• **Entries supplied**:
-*-*-

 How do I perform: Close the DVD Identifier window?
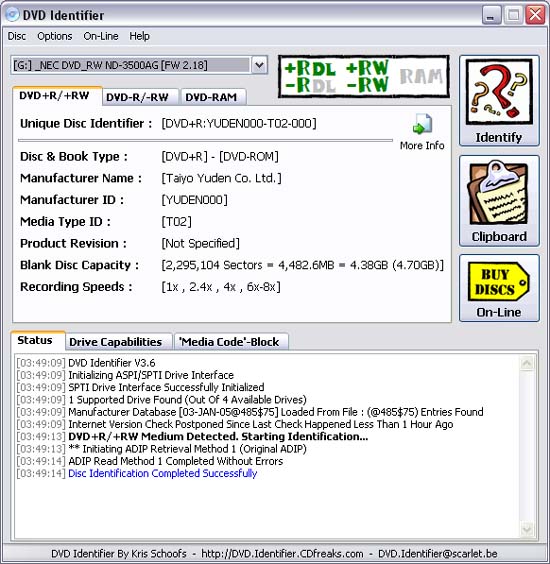[535, 15]
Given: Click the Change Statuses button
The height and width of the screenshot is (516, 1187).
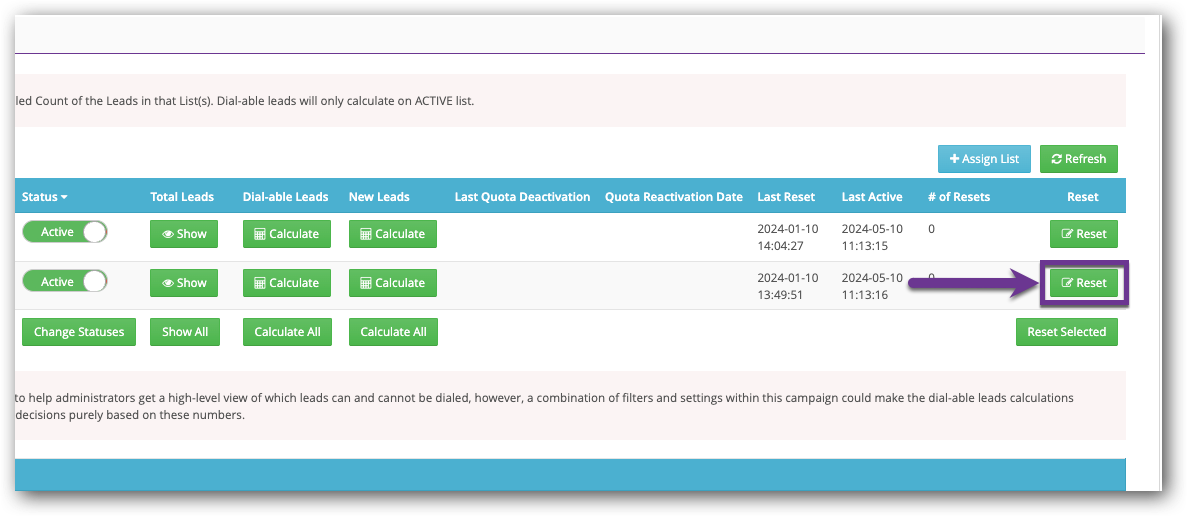Looking at the screenshot, I should (x=79, y=332).
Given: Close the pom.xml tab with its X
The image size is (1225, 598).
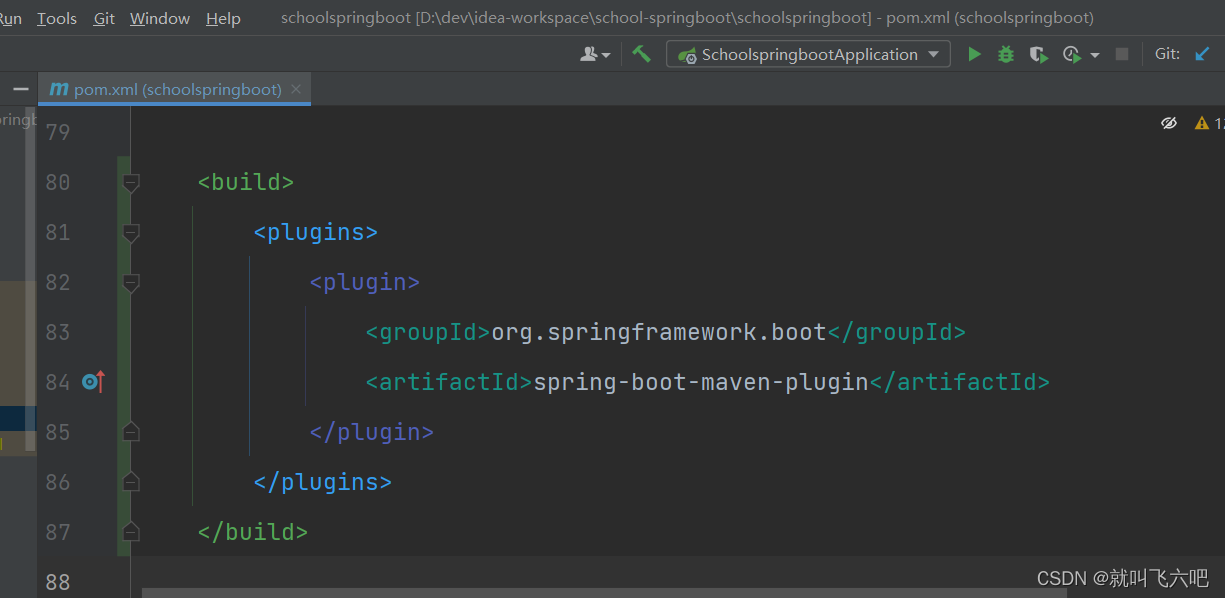Looking at the screenshot, I should [x=296, y=88].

-*-*-

• **What the task asks**: Write the listing above out again exactly, but not the images it holds.

• **Problem solution**:
 How do I perform: Close the DVD Identifier window?
[535, 15]
Given: Click the Change Statuses button
The height and width of the screenshot is (516, 1187).
Looking at the screenshot, I should (x=79, y=332).
Given: Close the pom.xml tab with its X
The image size is (1225, 598).
Looking at the screenshot, I should [x=296, y=88].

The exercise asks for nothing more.